■ **Request**:
Rewrite the data below, replacing every instance of "Identify the location of" with "Find the position of" and leaving everything else unchanged.

■ **Material provided**:
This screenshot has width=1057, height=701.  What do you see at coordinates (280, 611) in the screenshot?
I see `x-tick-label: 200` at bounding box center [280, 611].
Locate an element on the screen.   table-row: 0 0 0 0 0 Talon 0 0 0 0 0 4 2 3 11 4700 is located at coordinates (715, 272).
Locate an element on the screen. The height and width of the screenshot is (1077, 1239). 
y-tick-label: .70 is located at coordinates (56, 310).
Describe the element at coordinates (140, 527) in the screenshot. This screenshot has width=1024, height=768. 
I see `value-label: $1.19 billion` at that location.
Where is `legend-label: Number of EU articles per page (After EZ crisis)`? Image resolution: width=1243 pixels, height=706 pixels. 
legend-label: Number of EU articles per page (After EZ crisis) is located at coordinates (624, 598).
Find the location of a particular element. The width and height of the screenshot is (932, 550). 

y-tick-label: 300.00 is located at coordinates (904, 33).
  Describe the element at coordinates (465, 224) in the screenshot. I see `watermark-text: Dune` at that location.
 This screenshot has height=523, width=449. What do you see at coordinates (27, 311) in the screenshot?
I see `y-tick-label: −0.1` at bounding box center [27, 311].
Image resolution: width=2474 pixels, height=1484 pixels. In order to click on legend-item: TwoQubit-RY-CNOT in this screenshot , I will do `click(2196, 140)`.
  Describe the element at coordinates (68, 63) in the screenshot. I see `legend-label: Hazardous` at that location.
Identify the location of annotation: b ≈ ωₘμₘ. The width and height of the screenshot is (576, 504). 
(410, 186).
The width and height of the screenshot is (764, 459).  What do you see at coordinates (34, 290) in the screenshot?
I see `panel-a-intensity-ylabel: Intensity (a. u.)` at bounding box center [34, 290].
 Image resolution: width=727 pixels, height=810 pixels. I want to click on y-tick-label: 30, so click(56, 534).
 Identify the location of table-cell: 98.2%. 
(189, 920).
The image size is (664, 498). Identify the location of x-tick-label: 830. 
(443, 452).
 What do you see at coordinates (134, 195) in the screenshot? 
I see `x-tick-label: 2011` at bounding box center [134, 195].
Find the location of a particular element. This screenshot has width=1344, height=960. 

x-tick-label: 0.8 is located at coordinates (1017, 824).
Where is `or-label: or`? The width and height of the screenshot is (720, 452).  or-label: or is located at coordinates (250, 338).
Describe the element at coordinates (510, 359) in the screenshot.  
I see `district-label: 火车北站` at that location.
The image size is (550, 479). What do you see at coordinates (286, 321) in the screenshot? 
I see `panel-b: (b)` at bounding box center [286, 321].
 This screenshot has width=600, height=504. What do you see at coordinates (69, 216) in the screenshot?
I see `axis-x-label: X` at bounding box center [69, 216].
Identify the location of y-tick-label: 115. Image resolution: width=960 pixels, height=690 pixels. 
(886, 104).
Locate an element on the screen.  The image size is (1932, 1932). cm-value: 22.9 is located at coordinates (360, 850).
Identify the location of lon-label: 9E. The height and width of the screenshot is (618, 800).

■ **Answer to this problem**:
This screenshot has width=1057, height=701.  What do you see at coordinates (280, 611) in the screenshot?
I see `x-tick-label: 200` at bounding box center [280, 611].
Locate an element on the screen.   table-row: 0 0 0 0 0 Talon 0 0 0 0 0 4 2 3 11 4700 is located at coordinates (715, 272).
Locate an element on the screen. The height and width of the screenshot is (1077, 1239). 
y-tick-label: .70 is located at coordinates (56, 310).
Describe the element at coordinates (140, 527) in the screenshot. This screenshot has width=1024, height=768. 
I see `value-label: $1.19 billion` at that location.
Where is `legend-label: Number of EU articles per page (After EZ crisis)`? Image resolution: width=1243 pixels, height=706 pixels. 
legend-label: Number of EU articles per page (After EZ crisis) is located at coordinates (624, 598).
Find the location of a particular element. The width and height of the screenshot is (932, 550). 

y-tick-label: 300.00 is located at coordinates (904, 33).
  Describe the element at coordinates (465, 224) in the screenshot. I see `watermark-text: Dune` at that location.
 This screenshot has height=523, width=449. What do you see at coordinates (27, 311) in the screenshot?
I see `y-tick-label: −0.1` at bounding box center [27, 311].
Image resolution: width=2474 pixels, height=1484 pixels. In order to click on legend-item: TwoQubit-RY-CNOT in this screenshot , I will do `click(2196, 140)`.
  Describe the element at coordinates (68, 63) in the screenshot. I see `legend-label: Hazardous` at that location.
Find the position of annotation: b ≈ ωₘμₘ. The width and height of the screenshot is (576, 504). 
(410, 186).
The width and height of the screenshot is (764, 459).  What do you see at coordinates (34, 290) in the screenshot?
I see `panel-a-intensity-ylabel: Intensity (a. u.)` at bounding box center [34, 290].
 Image resolution: width=727 pixels, height=810 pixels. I want to click on y-tick-label: 30, so click(56, 534).
 Find the position of table-cell: 98.2%. 
(189, 920).
The image size is (664, 498). Find the position of x-tick-label: 830. 
(443, 452).
 What do you see at coordinates (134, 195) in the screenshot? 
I see `x-tick-label: 2011` at bounding box center [134, 195].
Find the location of a particular element. This screenshot has width=1344, height=960. 

x-tick-label: 0.8 is located at coordinates (1017, 824).
Where is `or-label: or`? The width and height of the screenshot is (720, 452).  or-label: or is located at coordinates (250, 338).
Describe the element at coordinates (510, 359) in the screenshot.  
I see `district-label: 火车北站` at that location.
The image size is (550, 479). What do you see at coordinates (286, 321) in the screenshot? 
I see `panel-b: (b)` at bounding box center [286, 321].
 This screenshot has width=600, height=504. What do you see at coordinates (69, 216) in the screenshot?
I see `axis-x-label: X` at bounding box center [69, 216].
Find the position of y-tick-label: 115. Image resolution: width=960 pixels, height=690 pixels. 
(886, 104).
Locate an element on the screen.  The image size is (1932, 1932). cm-value: 22.9 is located at coordinates (360, 850).
Find the position of lon-label: 9E. The height and width of the screenshot is (618, 800).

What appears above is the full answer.